The Affordable Care Act helped to standardize health insurance coverage by requiring that new health plans cover a package of essential benefits, such as maternity benefits and prescription drugs, and prohibiting insurers from charging people more based on gender or health status. Yet, the Republican House and Senate bills to repeal and replace the Affordable Care Act (ACA) released over the past nine months would have allowed insurers to sell health plans that are not compliant with ACA standards. More recently, President Trump has called on federal agencies to authorize greater sale of short-term policies and “association health plans” with skimpier benefits as a way to avoid the ACA’s regulated markets.
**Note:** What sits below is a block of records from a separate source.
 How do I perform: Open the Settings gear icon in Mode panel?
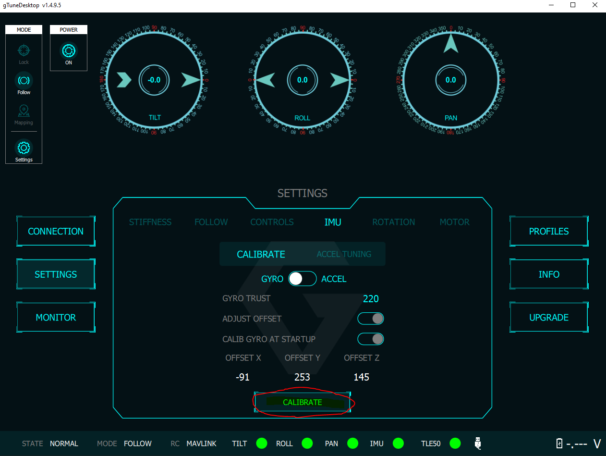(x=24, y=148)
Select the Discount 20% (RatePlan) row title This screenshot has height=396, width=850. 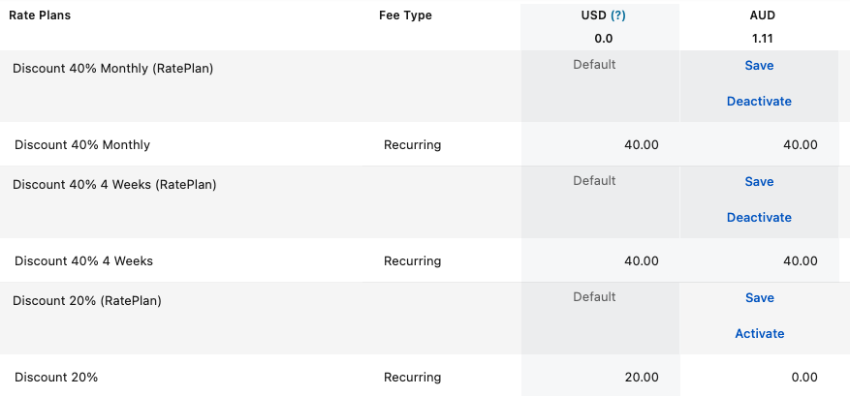coord(87,301)

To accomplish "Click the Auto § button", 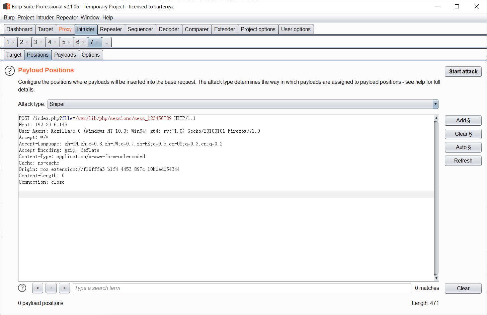I will point(463,147).
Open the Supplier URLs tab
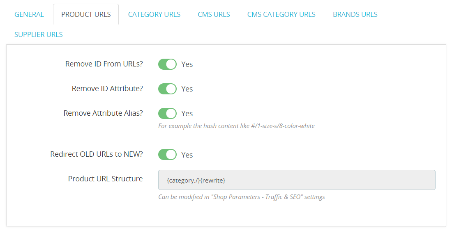The height and width of the screenshot is (231, 452). click(x=39, y=34)
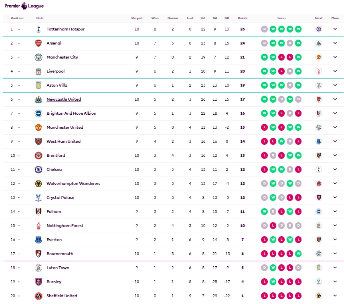Click the Arsenal club badge
Image resolution: width=344 pixels, height=304 pixels.
[x=38, y=43]
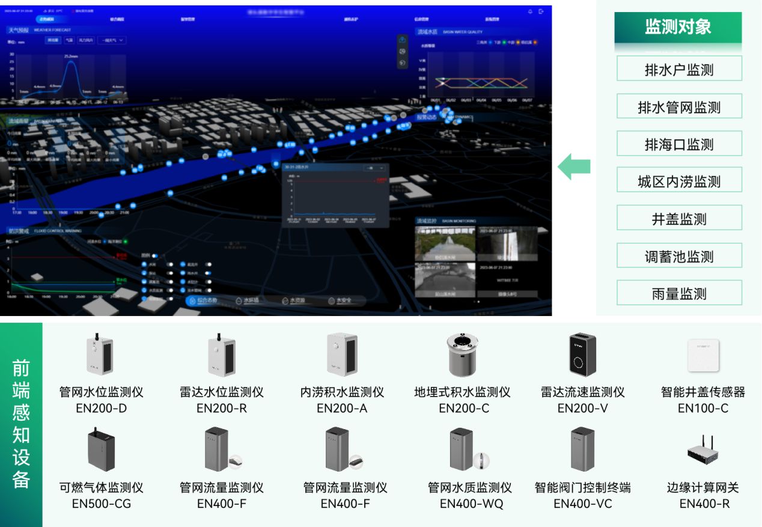The image size is (762, 527).
Task: Click the logout icon in the top-right corner
Action: point(541,11)
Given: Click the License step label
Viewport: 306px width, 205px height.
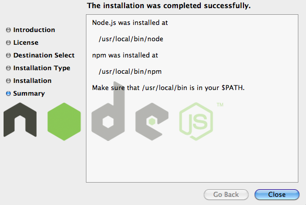Looking at the screenshot, I should (x=26, y=43).
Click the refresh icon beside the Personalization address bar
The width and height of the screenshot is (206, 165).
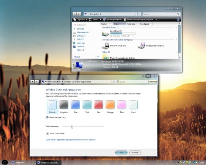tap(115, 82)
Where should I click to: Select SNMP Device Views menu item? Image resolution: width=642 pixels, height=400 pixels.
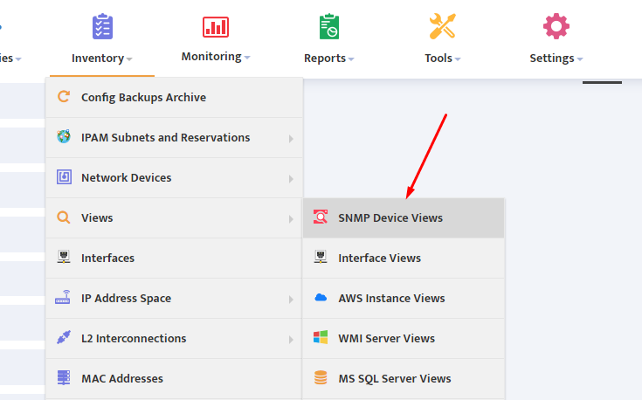404,217

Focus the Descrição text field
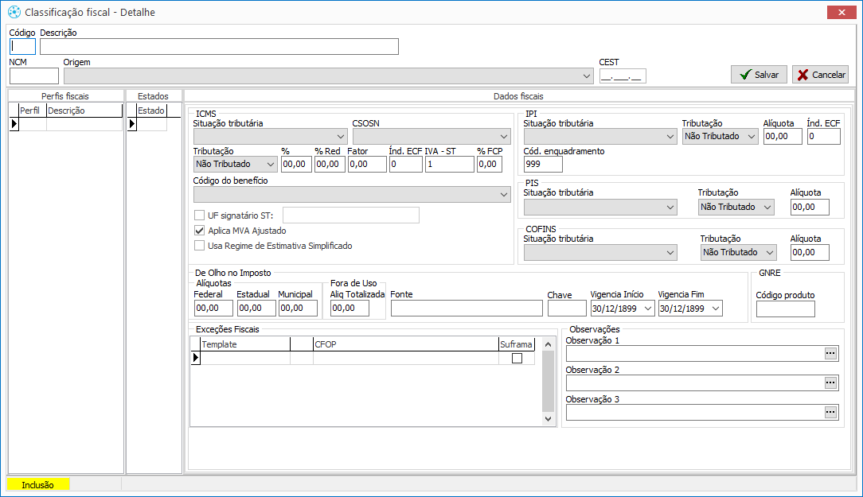click(x=219, y=47)
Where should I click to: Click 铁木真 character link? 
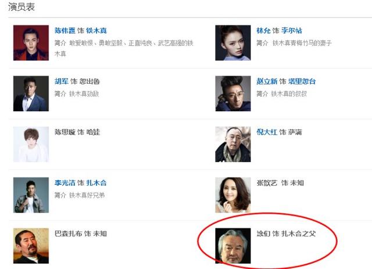coord(96,31)
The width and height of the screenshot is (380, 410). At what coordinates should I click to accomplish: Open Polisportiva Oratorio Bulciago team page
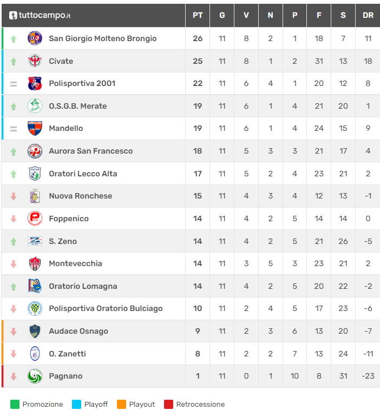click(x=106, y=308)
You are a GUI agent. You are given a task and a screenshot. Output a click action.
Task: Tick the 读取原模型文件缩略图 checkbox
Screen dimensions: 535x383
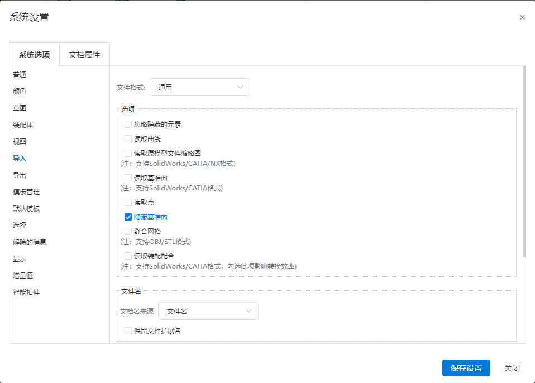click(128, 153)
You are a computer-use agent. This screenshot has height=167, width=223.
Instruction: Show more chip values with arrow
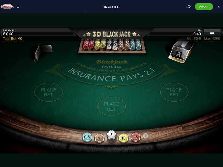click(145, 136)
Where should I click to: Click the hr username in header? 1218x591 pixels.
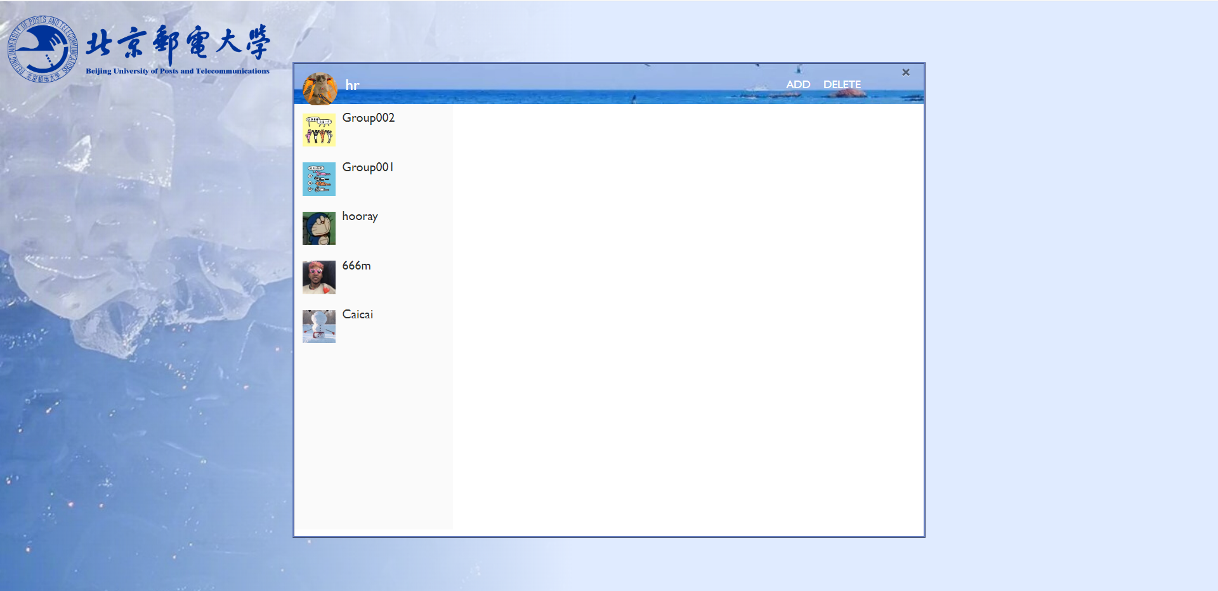[352, 86]
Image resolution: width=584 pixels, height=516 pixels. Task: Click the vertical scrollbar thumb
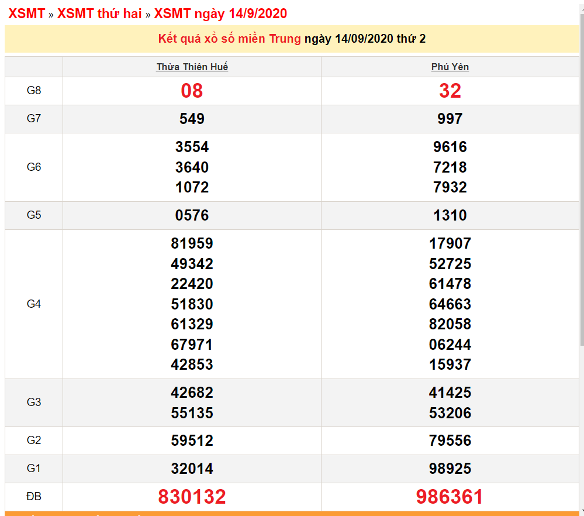tap(581, 176)
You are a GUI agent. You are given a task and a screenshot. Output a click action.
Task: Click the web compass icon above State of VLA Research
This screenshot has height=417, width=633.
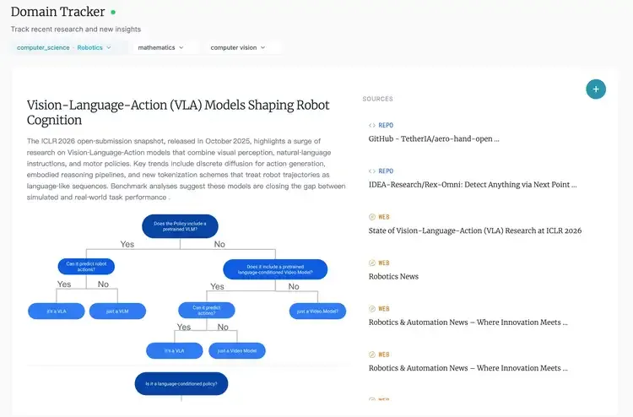coord(372,217)
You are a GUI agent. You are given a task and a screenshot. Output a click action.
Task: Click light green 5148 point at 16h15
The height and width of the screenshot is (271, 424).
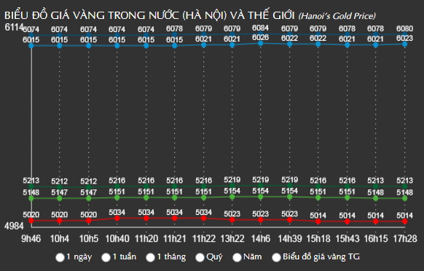tap(376, 198)
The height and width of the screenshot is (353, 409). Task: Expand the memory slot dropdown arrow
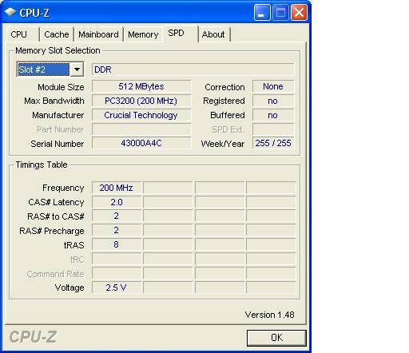coord(77,69)
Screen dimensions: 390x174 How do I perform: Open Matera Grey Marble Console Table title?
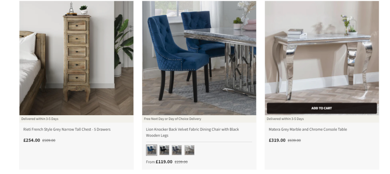308,129
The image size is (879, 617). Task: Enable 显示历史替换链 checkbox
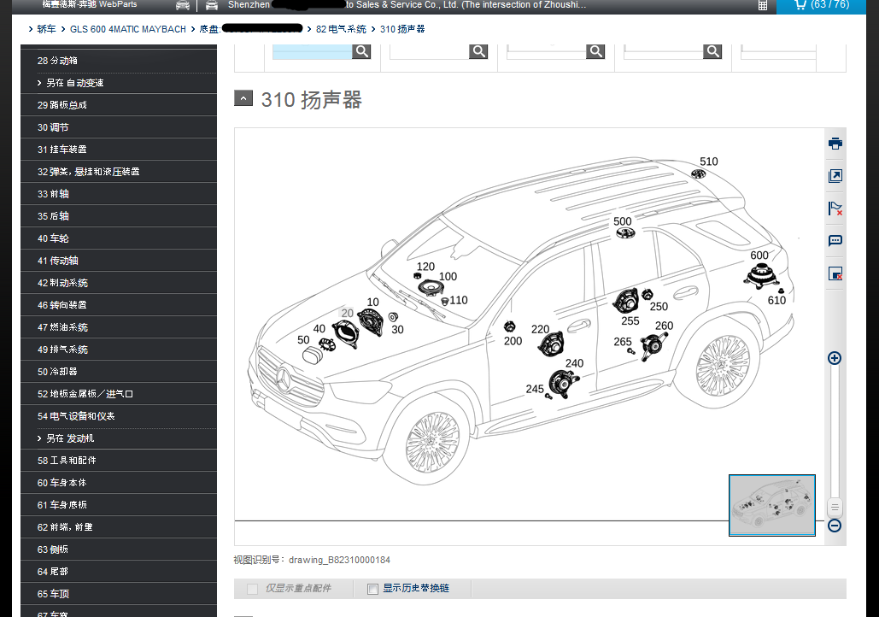(372, 589)
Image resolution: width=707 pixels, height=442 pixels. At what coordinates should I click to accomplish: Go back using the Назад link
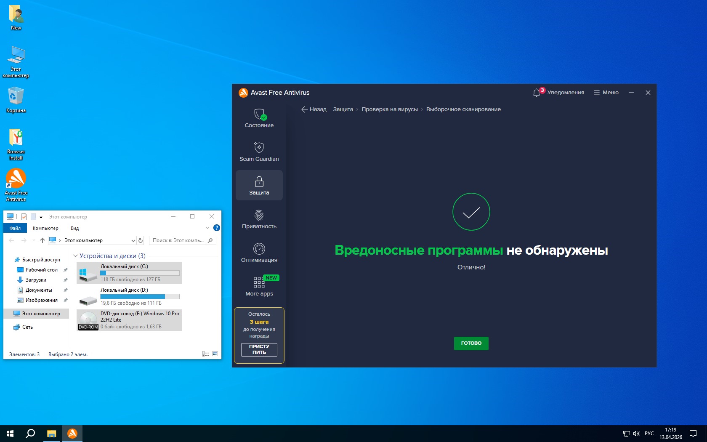pos(314,109)
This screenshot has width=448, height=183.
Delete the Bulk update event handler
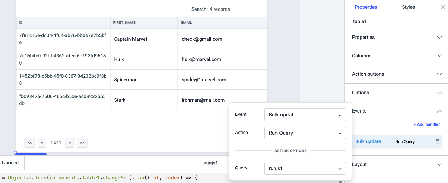click(437, 142)
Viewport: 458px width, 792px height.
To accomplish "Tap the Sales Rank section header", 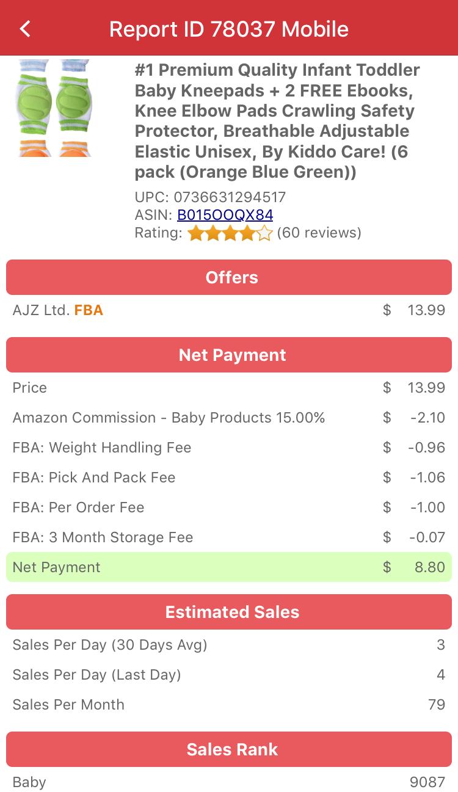I will 229,749.

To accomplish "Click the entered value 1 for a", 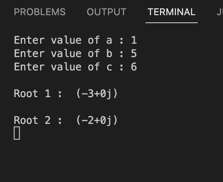I will point(134,40).
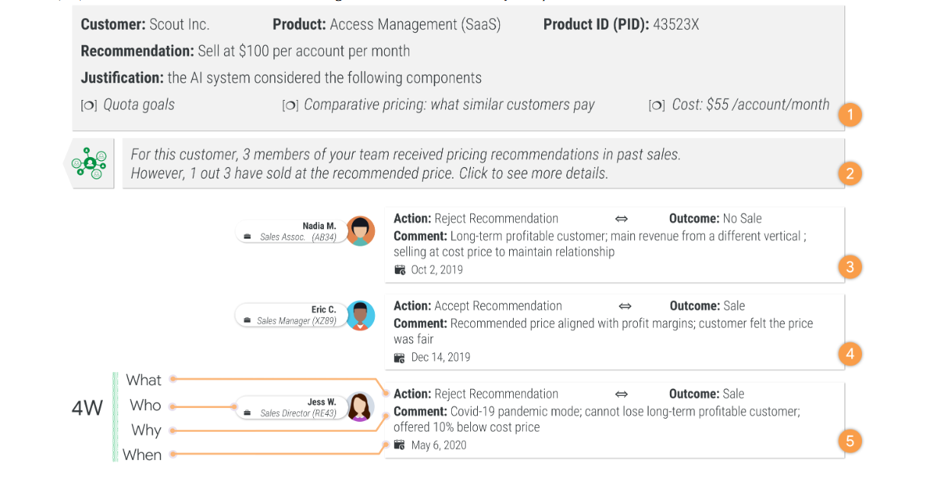Image resolution: width=945 pixels, height=479 pixels.
Task: Expand the double arrow in Eric's Accept Recommendation card
Action: tap(625, 307)
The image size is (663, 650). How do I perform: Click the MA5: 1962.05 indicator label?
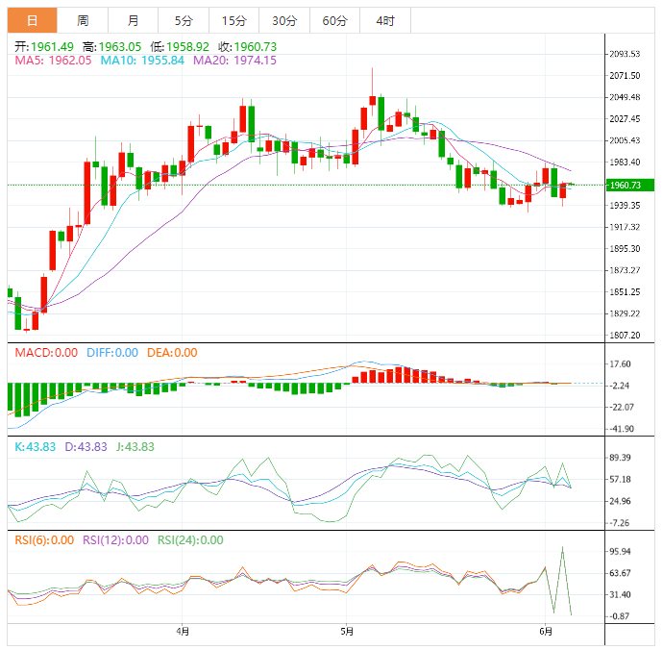tap(53, 61)
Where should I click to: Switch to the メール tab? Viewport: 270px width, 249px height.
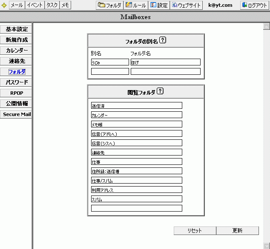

Actuaries and other analysts have expressed concern that allowing compliant and noncompliant health plans to be sold side by side in the same market could destabilize the market for the compliant plans. If people who benefit the least from the standard requirements are allowed to opt for cheaper noncompliant plans, then the risk pool for the compliant plans will worsen, driving their prices higher, and possibly to an unsustainable level.
The ACA itself provides some insight into whether this kind of market segmentation could emerge. The ACA allows two types of noncompliant plans: grandfathered and grandmothered. Grandfathered plans, explicitly exempted by the law, existed when the ACA was first enacted (March 2010), whereas grandmothered plans (also known as “transitional”) are those exempted by executive order that existed only as of January 2014, when the ACA first took full effect.
We know little about the older, grandfathered plans because they are not subject to any ACA reporting requirements. However, insurers must report data about transitional (grandmothered) plans, such as enrollment, premiums, and claims. Drawing from these data, we analyze the basic financial characteristics of ACA-compliant and noncompliant-transitional plans, among the insurers that sold a substantial amount of both types (at least 1,000 members each), in either the individual or the small-group market in 2015.1
For insurers selling individual-market health plans, monthly premiums on average were 54 percent higher for their ACA-compliant plans in 2015 than for their noncompliant plans, in large part because of higher medical claims for compliant plans.
This average experience masks a wide variation among particular insurers. For the quarter of insurers with the greatest difference in prices, ACA-compliant premiums were 82 percent to 123 percent higher than for noncompliant plans, and claims were 157 percent to 193 percent higher.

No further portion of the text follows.